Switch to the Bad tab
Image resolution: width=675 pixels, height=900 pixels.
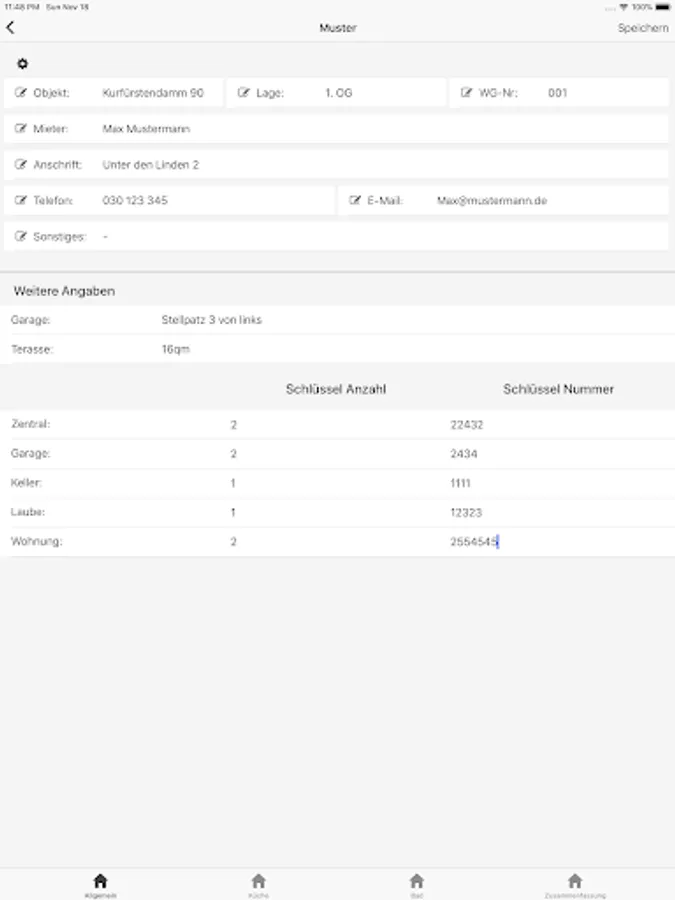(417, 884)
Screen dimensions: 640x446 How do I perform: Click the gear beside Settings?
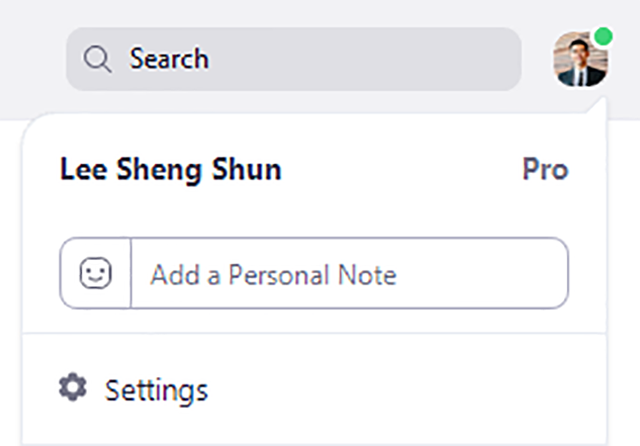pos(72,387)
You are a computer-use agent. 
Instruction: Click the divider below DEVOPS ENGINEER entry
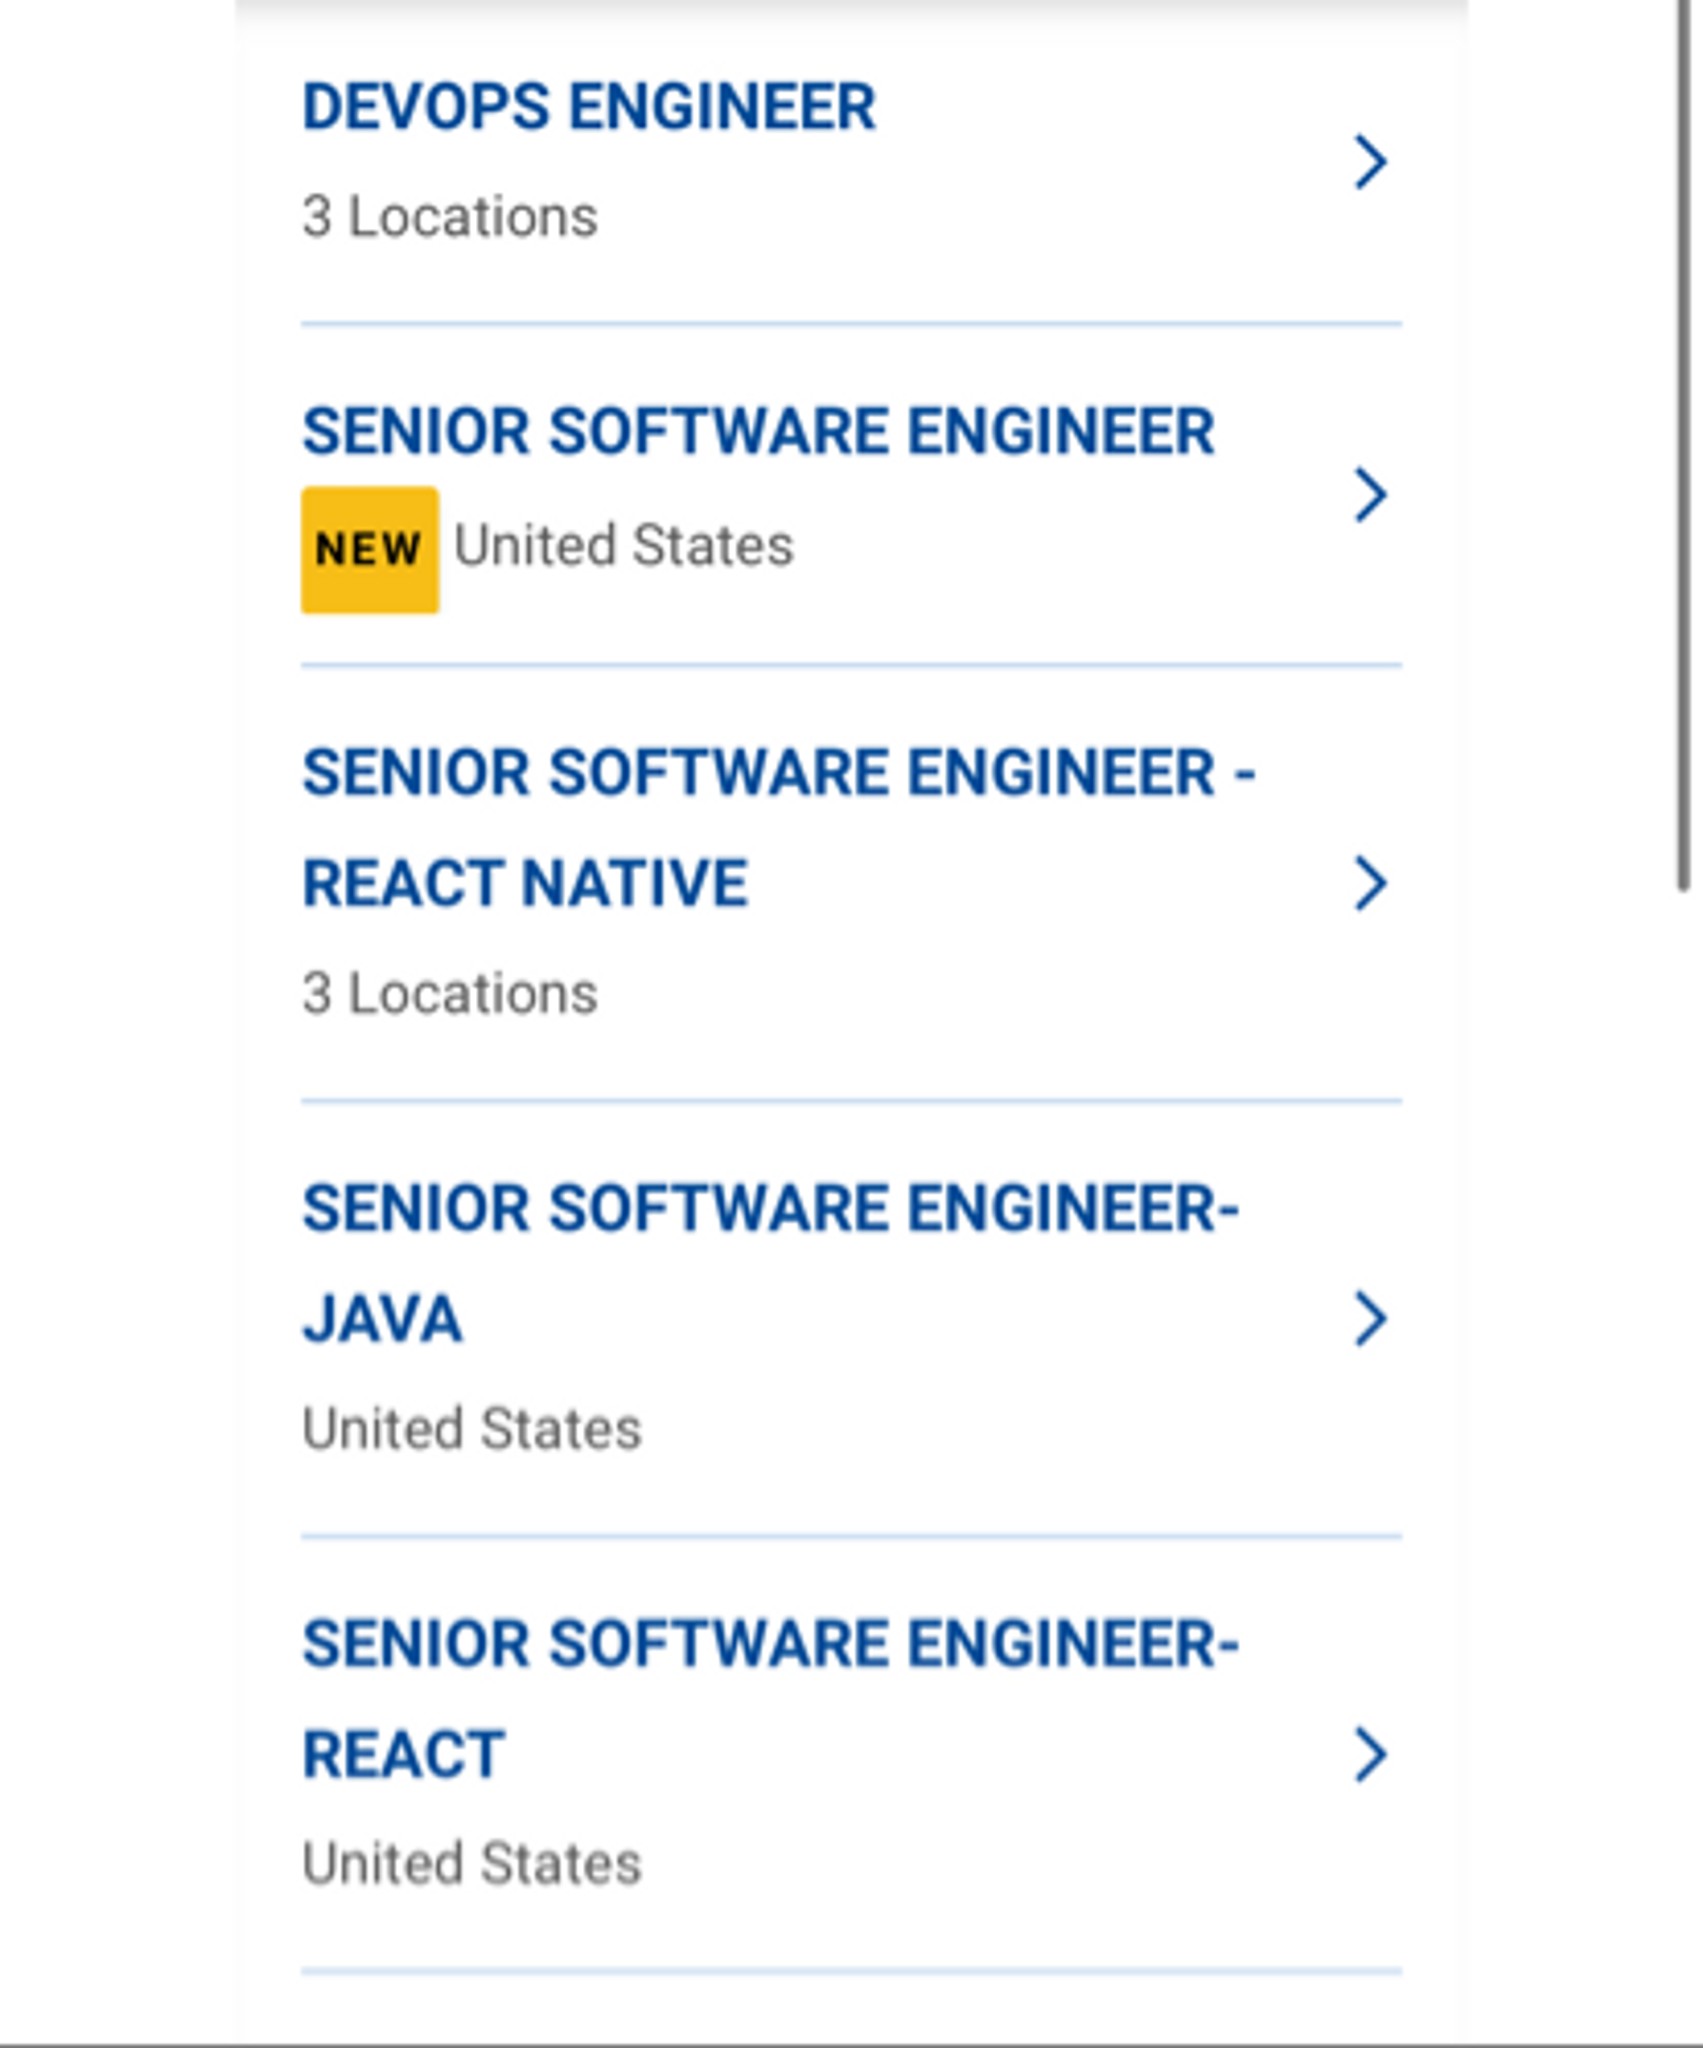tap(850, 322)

==================================================

TASK PROMPT ::
Quote all of the material above line for line, without any change, and leave the pictures out.

REPLY TO THE EXERCISE ::
Switch to the Bad tab
Image resolution: width=675 pixels, height=900 pixels.
(417, 884)
Screen dimensions: 640x446 How do I perform: Click the gear beside Settings?
pos(72,387)
You are a computer-use agent. 
Instruction: Click the divider below DEVOPS ENGINEER entry
tap(850, 322)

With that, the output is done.